My Writing Process

One frequently asked question readers have asked since publishing Carrying The Black Bag is about my writing process and any efforts utilized to foster creativity. I’ve decided to add some thoughts here on my blog to answer my readers more fully:

Yes, some authors do goofy things to stimulate their creativity. i’ve known some and read about others. The superstitious may choose to sit only in a specific chair or drink only one brand of tea. Others play up-tempo music or stirring classical works. Admittedly, I’ve been known to don a cap (my Greek fisherman’s cap’s my favorite) to prime the creative juices. But the goal for each author, no matter what the idiosyncrasy, is to achieve a creative fervor whereby the characters take command of the story and  fingers simply race to keep pace with surging thoughts.

For me I appreciate sitting before my word processor with a clear mind, a comfortable chair, and an exciting idea. I usually outline the story before beginning it. This isn’t an absolute but generally I find outlining helpful. I try and determine what the chapter requires for plot or subplot and then with trepidation shove off into the unknown.

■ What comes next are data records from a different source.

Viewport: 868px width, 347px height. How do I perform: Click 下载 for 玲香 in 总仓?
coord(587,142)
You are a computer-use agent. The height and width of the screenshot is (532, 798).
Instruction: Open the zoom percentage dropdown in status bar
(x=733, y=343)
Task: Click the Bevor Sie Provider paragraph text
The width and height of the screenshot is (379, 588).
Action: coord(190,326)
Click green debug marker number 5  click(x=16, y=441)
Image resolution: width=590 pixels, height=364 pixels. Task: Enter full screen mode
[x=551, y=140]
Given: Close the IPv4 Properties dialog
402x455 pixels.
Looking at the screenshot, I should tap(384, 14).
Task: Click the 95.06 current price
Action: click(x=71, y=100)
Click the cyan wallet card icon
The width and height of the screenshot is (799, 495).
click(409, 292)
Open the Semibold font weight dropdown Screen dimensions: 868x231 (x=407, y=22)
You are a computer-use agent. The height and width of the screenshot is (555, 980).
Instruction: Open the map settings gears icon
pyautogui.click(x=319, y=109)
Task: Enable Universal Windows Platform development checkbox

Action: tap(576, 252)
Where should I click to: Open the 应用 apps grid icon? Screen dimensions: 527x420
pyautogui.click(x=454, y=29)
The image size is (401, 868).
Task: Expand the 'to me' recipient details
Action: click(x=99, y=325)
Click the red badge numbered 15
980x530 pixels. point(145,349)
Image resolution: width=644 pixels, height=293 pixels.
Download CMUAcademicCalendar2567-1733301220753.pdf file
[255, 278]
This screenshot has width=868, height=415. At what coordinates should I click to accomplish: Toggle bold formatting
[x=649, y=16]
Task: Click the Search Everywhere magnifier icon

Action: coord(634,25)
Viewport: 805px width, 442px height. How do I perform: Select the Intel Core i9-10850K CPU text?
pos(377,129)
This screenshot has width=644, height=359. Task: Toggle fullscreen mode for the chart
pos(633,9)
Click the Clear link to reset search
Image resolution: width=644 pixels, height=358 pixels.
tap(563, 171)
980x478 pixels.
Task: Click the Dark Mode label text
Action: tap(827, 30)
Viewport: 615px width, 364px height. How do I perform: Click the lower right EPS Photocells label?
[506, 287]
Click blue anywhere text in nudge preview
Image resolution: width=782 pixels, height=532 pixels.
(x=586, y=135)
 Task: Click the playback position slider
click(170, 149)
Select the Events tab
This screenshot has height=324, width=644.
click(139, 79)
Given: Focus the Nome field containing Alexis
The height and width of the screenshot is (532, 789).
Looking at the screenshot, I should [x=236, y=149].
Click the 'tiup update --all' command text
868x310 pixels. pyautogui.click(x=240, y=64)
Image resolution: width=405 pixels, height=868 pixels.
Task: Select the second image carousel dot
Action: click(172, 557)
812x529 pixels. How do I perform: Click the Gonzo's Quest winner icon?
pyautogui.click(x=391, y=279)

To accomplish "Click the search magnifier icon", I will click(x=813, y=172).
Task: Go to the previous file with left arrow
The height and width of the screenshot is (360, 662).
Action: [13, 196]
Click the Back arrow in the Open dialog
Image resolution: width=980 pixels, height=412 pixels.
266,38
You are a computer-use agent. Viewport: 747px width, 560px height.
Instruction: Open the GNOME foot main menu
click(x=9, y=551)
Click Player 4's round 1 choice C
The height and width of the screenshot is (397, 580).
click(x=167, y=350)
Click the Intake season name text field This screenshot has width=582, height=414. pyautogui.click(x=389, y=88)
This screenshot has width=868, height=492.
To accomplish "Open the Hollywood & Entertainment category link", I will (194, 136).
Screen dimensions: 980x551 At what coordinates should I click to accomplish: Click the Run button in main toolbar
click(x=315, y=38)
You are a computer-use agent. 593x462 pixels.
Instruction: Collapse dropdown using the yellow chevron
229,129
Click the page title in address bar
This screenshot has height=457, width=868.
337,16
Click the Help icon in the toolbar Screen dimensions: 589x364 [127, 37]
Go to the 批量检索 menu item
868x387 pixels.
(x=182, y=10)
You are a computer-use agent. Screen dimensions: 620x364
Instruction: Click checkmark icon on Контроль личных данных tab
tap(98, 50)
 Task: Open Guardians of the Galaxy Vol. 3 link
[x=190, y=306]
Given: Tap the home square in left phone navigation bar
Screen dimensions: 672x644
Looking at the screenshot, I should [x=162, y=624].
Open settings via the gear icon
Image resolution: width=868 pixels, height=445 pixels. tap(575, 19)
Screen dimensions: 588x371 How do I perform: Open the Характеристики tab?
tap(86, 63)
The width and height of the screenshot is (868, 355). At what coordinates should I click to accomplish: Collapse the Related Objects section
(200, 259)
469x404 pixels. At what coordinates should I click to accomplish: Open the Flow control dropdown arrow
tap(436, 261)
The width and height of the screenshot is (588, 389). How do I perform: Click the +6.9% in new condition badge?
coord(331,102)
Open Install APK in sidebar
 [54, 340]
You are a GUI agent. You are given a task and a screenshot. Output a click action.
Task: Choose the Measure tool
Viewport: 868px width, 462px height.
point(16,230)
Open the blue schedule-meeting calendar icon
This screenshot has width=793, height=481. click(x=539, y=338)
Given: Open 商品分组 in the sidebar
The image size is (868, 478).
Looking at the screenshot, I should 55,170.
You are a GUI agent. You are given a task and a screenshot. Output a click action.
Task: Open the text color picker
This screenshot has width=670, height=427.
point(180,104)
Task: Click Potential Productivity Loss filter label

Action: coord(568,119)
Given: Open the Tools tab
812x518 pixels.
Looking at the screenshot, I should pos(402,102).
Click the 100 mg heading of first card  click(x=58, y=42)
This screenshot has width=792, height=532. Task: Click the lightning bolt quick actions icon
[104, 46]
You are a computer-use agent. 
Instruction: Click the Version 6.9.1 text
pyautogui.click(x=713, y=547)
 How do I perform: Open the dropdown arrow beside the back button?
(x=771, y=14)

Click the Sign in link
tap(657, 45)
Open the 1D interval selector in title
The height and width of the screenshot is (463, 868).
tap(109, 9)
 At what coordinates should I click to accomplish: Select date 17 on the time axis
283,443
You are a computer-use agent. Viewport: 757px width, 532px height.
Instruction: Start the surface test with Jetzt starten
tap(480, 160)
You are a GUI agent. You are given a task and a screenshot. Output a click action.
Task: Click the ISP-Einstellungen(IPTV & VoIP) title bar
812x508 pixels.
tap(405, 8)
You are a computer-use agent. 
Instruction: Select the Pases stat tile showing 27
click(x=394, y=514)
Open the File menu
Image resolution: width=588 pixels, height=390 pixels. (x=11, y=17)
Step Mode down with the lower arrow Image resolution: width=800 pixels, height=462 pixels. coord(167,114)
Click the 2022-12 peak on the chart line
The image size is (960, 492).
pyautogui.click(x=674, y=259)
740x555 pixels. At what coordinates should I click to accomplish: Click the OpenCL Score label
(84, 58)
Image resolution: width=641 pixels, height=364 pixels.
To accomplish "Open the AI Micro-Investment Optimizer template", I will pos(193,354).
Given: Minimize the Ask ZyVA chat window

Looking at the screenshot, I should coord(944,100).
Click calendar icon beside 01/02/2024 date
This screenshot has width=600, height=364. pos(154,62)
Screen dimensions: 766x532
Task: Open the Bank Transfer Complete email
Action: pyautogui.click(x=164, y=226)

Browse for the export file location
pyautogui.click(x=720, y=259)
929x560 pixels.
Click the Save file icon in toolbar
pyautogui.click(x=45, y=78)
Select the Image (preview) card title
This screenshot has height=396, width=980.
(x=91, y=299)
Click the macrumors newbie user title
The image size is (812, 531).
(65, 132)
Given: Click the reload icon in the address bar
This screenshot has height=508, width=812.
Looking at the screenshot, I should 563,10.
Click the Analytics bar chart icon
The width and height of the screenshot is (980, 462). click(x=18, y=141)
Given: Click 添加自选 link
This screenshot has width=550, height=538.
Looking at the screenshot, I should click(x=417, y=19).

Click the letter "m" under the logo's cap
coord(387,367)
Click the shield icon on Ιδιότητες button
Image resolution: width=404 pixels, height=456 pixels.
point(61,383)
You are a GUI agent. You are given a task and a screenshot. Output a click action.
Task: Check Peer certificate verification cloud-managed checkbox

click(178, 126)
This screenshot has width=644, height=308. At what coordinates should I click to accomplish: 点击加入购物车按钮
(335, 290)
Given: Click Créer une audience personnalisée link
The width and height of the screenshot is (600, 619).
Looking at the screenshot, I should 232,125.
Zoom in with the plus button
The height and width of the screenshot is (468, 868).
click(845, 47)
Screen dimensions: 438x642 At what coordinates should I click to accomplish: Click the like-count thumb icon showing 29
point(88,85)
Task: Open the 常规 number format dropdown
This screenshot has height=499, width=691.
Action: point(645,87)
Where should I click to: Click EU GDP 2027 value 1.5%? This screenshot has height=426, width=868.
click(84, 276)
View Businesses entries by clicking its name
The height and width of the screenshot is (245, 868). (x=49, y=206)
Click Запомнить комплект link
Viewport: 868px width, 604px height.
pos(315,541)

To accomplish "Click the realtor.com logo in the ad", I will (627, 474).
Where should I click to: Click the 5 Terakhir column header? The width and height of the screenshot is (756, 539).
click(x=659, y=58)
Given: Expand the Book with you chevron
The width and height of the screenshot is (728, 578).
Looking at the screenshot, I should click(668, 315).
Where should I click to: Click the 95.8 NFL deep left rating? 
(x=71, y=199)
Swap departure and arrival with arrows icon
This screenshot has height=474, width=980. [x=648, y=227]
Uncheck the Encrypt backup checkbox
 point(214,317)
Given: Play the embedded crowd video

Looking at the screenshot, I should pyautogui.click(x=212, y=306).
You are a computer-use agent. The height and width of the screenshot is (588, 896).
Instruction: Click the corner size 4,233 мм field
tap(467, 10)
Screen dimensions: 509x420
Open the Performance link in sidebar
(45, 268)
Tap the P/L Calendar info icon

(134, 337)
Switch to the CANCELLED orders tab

Nothing inspires fear more in writers than a blank page or screen. Once immersed in the story, my pace inevitably picks up. Usually after the first draft I simply hate it. I often think what I have written is not fit for bathroom walls. It is not until  many more drafts later that I begin to like it even a little bit.  I 22109118then put it “in the can” for awhile. Usually after a week or so, I am able to spot additional flaws and weaknesses. I then adjust the story, much like adjusting a recipe to taste, substituting stronger verbs, adding apt similes/metaphors, and creating further descriptions.

The next stop for me on this literary journey is my writing group. Our group of five writers has met for many years and by now has developed a sense of trust. While we possess vastly different styles and genres, the feedback never fails to benefit my story. Soon thereafter I make the additional changes. After a final read through with minor edits I may write THE END. If the writing project is particularly important I may ask a beta reader for his/her thoughts. These are extremely valuable folks who must like your writing and be anxious to share their precious skills.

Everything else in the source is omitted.